So how can I draw rectangle for detected text?
I tested your code and had exactly the same problem.
For now I still can't find the problem within.
But I found a project using both "MSER" and "Morphological".
you can find it here .
The project have very simple structure and the author put the
text detection in "onCameraFrame" method just like you.
I implemented the method from that project and it worked,
but the result was still not very good.
If you seek better text detection tool, here's two of them.
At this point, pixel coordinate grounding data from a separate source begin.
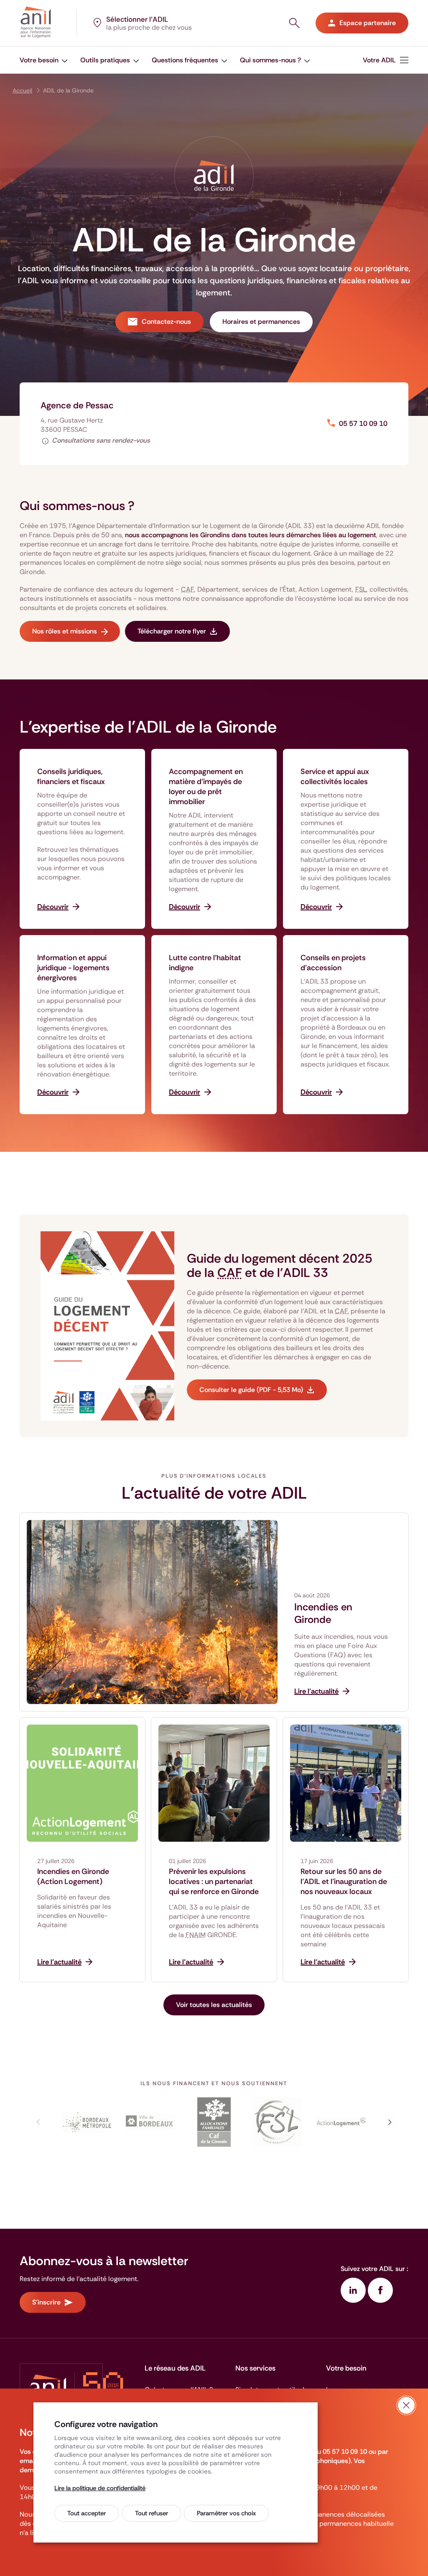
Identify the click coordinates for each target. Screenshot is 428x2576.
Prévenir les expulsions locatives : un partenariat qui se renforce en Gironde (214, 1881)
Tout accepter (86, 2513)
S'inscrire (46, 2302)
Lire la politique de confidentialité (99, 2488)
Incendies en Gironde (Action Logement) (73, 1876)
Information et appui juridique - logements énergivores (73, 968)
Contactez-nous (166, 321)
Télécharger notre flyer (172, 631)
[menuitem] (43, 60)
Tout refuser (151, 2513)
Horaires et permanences (261, 321)
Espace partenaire (367, 22)
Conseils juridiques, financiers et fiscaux (71, 776)
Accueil (22, 90)
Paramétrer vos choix (226, 2513)
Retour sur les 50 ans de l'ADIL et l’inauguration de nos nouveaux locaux (344, 1881)
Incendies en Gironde (323, 1613)
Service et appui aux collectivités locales (335, 776)
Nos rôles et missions (64, 631)
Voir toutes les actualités (214, 2004)
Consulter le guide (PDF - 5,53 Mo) (251, 1389)
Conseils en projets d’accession (333, 963)
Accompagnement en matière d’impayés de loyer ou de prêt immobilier (206, 786)
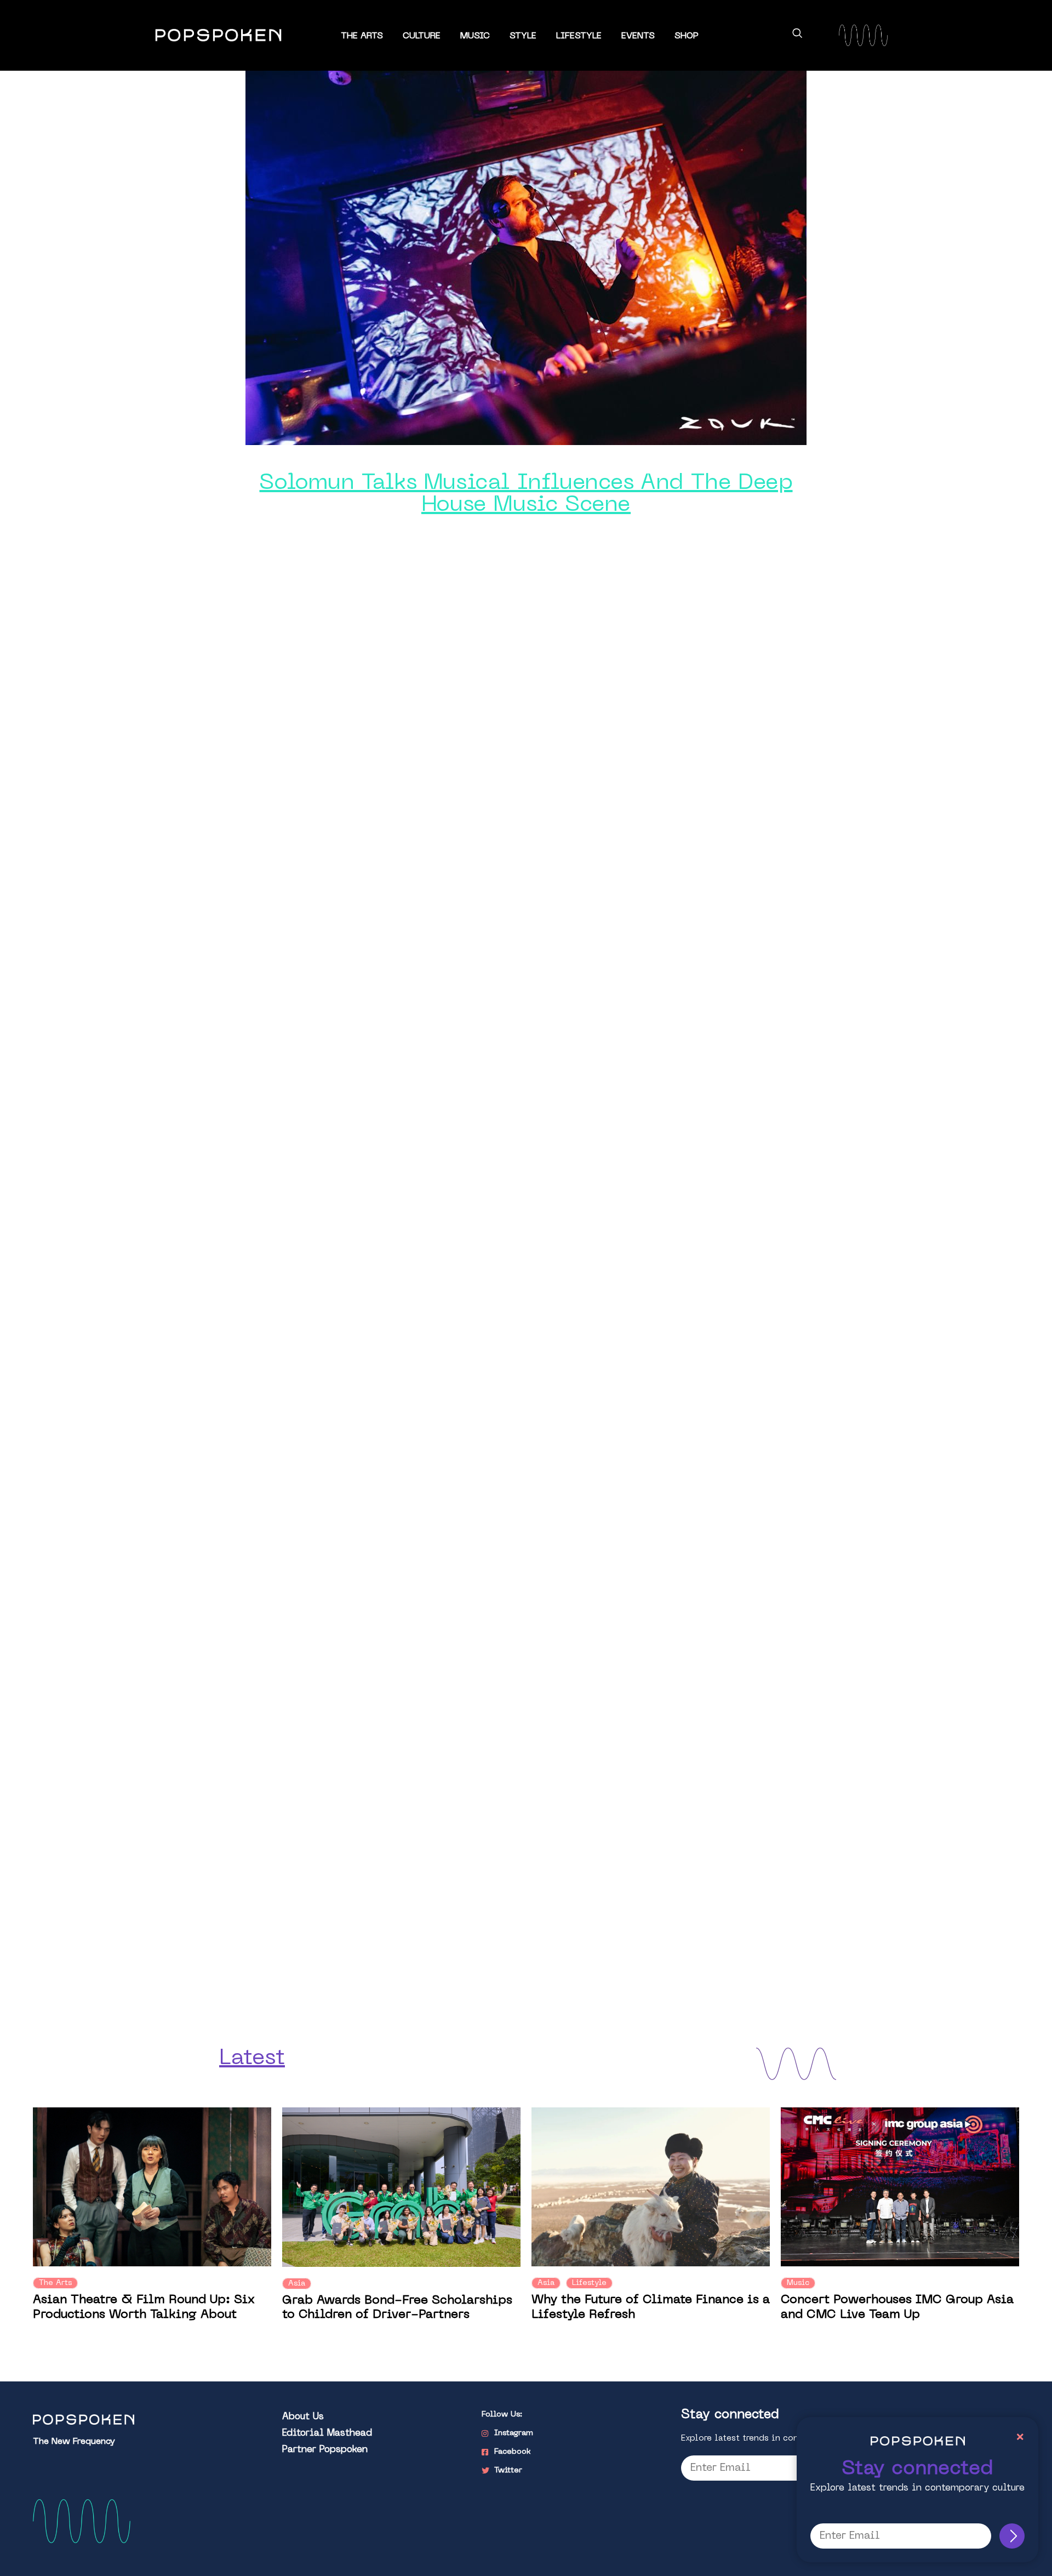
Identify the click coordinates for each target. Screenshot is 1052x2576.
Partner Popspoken (325, 2450)
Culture (422, 36)
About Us (303, 2417)
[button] (797, 35)
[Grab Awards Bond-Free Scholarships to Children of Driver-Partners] (401, 2187)
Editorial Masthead (327, 2433)
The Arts (362, 36)
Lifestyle (579, 36)
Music (475, 36)
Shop (686, 36)
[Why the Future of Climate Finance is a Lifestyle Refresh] (650, 2187)
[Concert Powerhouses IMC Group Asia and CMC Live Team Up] (900, 2187)
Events (638, 36)
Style (523, 36)
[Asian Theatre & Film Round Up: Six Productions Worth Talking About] (152, 2187)
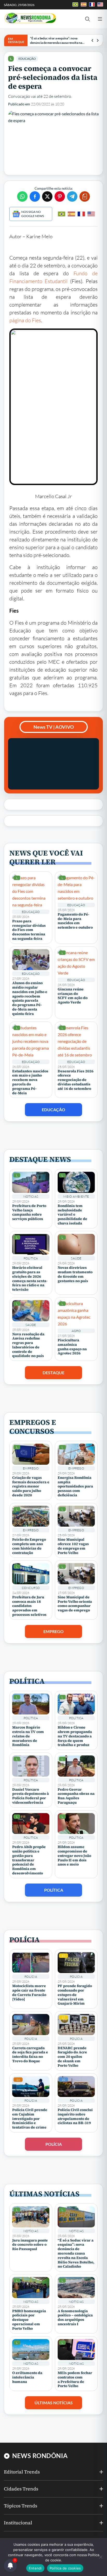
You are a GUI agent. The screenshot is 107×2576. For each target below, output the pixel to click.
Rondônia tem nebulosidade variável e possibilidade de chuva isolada (72, 1214)
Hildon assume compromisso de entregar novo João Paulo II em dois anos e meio (74, 1855)
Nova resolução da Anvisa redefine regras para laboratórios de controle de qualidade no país (28, 1345)
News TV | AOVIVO (54, 727)
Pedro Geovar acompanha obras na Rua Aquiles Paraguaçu (76, 1796)
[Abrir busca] (87, 19)
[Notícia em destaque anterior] (92, 40)
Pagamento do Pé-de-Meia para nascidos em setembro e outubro (75, 921)
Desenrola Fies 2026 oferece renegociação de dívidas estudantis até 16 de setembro (75, 1079)
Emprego (31, 1468)
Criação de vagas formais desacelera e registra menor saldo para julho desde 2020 (30, 1486)
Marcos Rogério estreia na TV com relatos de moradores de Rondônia (28, 1736)
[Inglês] (91, 214)
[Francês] (81, 214)
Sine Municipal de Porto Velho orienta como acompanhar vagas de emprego (75, 1603)
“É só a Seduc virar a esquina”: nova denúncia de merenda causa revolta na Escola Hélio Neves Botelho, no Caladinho (58, 40)
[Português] (61, 214)
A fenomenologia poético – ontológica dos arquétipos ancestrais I (75, 2317)
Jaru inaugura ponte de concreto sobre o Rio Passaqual (30, 2245)
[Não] (100, 2557)
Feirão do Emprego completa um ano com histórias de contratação (29, 1546)
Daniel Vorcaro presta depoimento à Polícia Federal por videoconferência (30, 1796)
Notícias (30, 1196)
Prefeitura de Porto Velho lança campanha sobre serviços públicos (29, 1212)
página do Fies (25, 320)
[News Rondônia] (30, 18)
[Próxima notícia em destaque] (97, 40)
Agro (76, 1331)
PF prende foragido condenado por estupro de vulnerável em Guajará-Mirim (75, 1994)
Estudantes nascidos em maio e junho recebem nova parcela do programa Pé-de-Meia (30, 1082)
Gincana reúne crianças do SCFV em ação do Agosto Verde (73, 996)
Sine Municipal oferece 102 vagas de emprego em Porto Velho (73, 1546)
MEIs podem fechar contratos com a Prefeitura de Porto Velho (75, 2379)
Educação (27, 59)
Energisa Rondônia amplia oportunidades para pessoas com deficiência (75, 1486)
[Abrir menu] (100, 19)
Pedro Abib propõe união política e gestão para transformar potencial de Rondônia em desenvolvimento (29, 1860)
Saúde (76, 1258)
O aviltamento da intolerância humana (27, 2377)
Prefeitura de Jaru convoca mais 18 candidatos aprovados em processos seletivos (29, 1605)
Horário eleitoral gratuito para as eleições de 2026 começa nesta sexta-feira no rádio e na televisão (30, 1278)
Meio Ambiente (76, 1196)
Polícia (30, 1977)
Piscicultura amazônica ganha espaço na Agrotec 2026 (72, 1346)
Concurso (31, 1588)
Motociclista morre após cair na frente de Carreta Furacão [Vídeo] (29, 1992)
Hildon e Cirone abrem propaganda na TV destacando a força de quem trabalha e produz (75, 1736)
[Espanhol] (71, 214)
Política (31, 1258)
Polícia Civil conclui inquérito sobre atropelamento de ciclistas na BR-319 (75, 2116)
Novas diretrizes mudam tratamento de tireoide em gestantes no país (75, 1274)
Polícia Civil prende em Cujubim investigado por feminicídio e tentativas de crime (29, 2118)
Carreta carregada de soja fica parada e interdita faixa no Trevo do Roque (30, 2054)
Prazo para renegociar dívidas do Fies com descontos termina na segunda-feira (29, 929)
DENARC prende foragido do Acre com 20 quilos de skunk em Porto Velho (72, 2056)
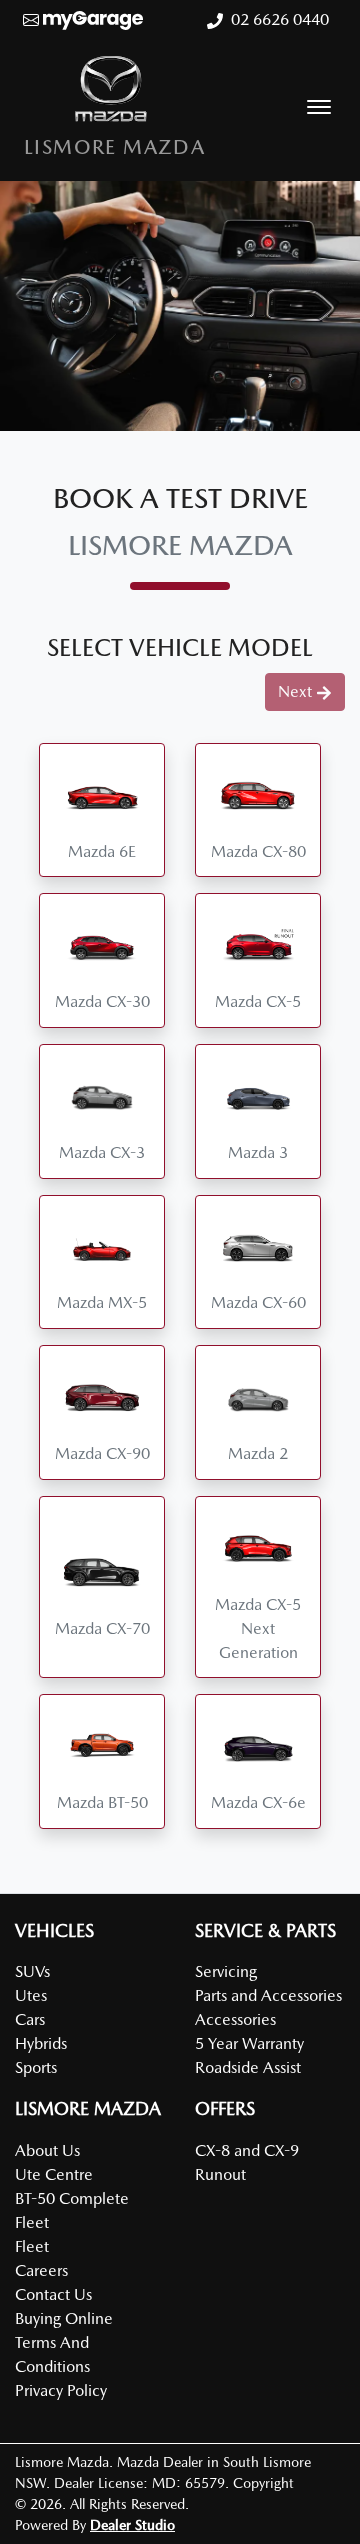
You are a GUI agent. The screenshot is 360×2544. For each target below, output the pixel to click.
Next (295, 691)
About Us (47, 2150)
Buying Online (64, 2318)
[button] (319, 107)
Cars (30, 2019)
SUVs (32, 1971)
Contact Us (53, 2294)
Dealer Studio (132, 2525)
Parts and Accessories (268, 1995)
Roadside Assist (248, 2067)
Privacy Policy (61, 2390)
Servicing (226, 1971)
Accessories (235, 2019)
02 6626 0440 (280, 19)
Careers (41, 2270)
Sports (36, 2067)
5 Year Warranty (249, 2043)
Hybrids (41, 2043)
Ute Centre (54, 2174)
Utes (31, 1995)
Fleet (32, 2246)
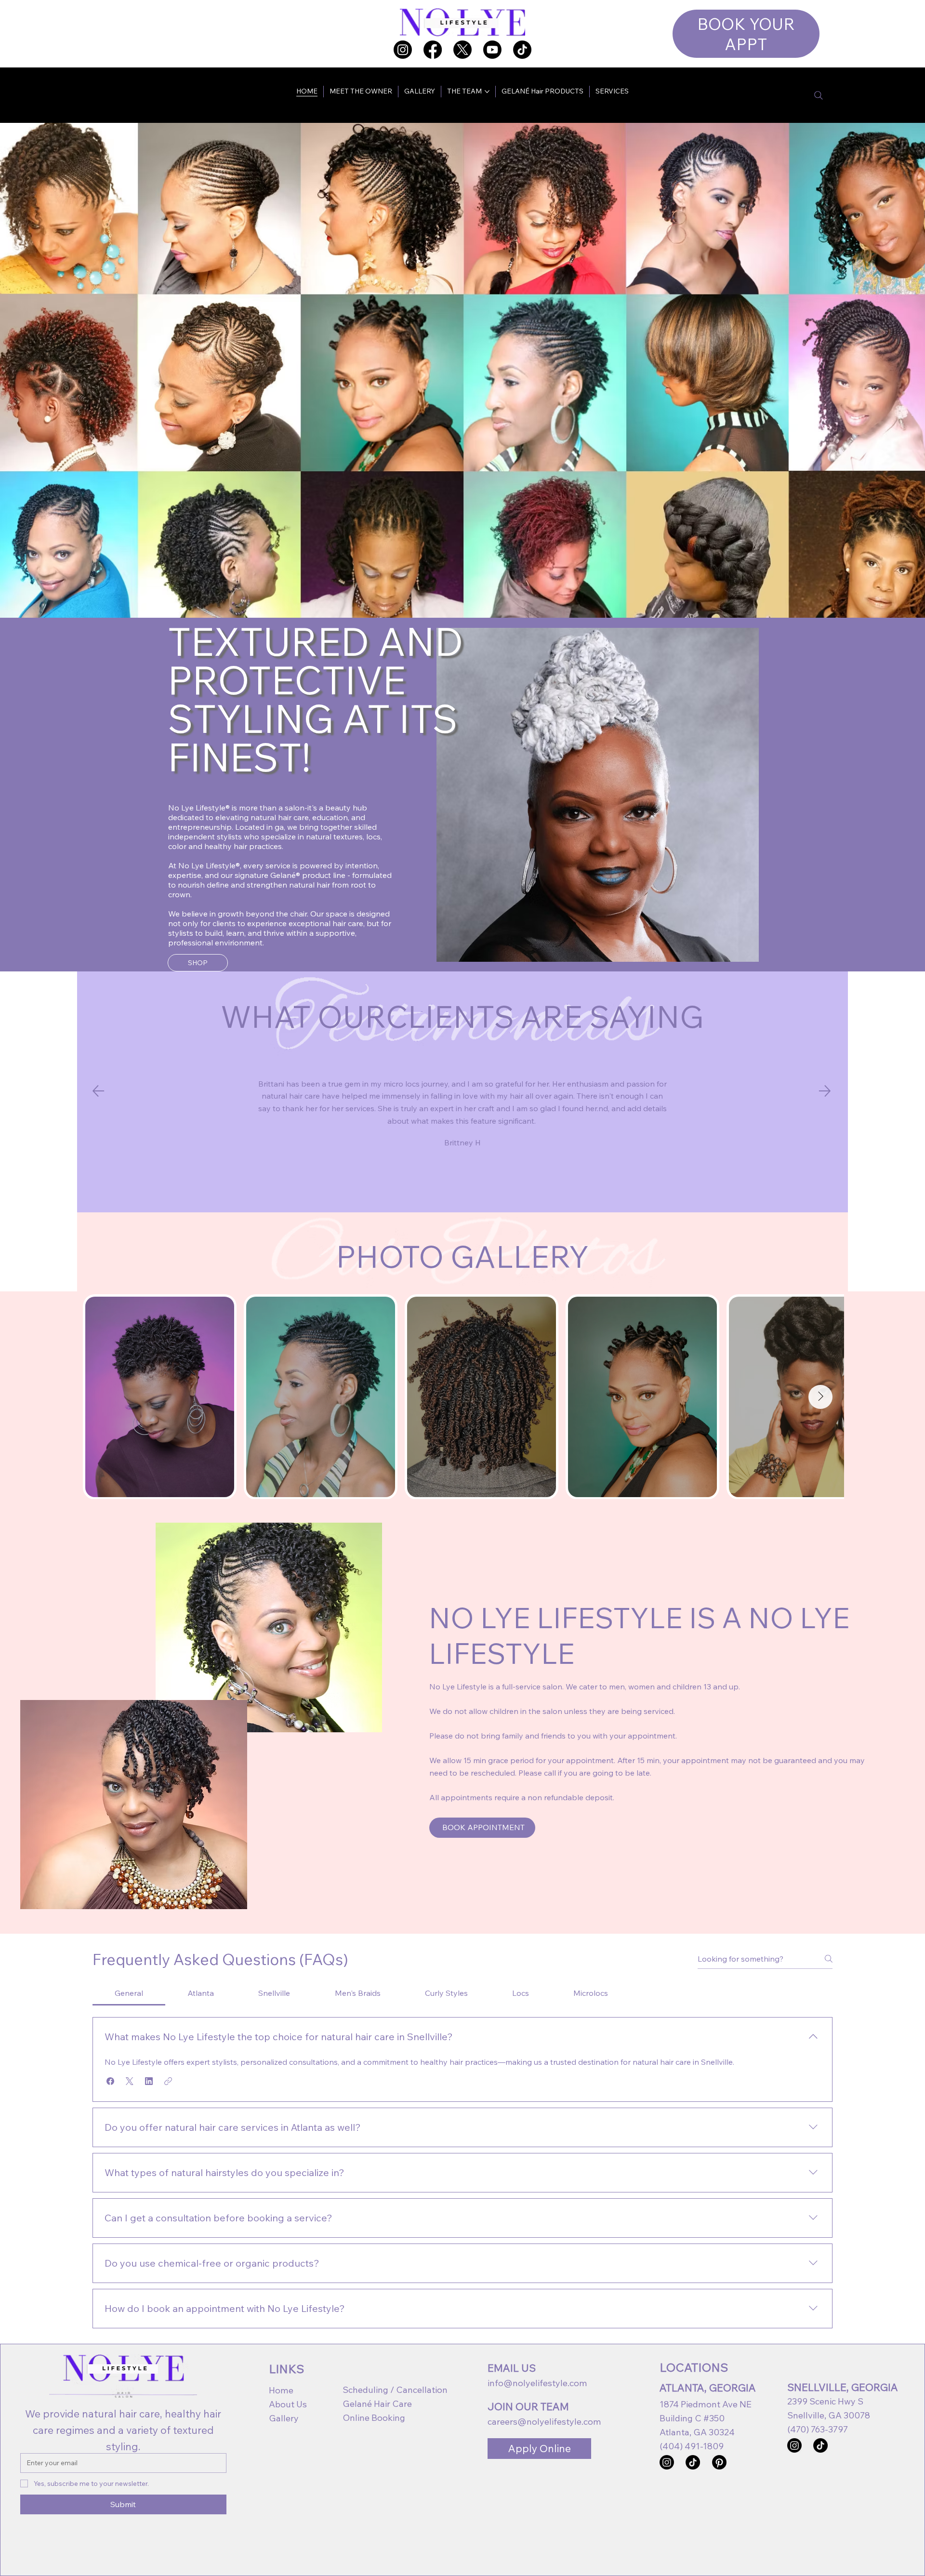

Stroke Width Transform(SWT):
A whole new method for finding text area. It's fast and efficient. however it is only available in c++ or python. you can find some example here.
Class-specific Extremal Regions using class ERFilter:An advanced version of the MSER. Unfortunately, it is only available in OpenCV 3.0.0-dev. You can't use it in current version of OpenCV4Android. The document is here.
To be honest I am new in this area(2 months), but I hope these information can help you finish your project.
(update:2015/9/13)
I've translated a c++ method from a post.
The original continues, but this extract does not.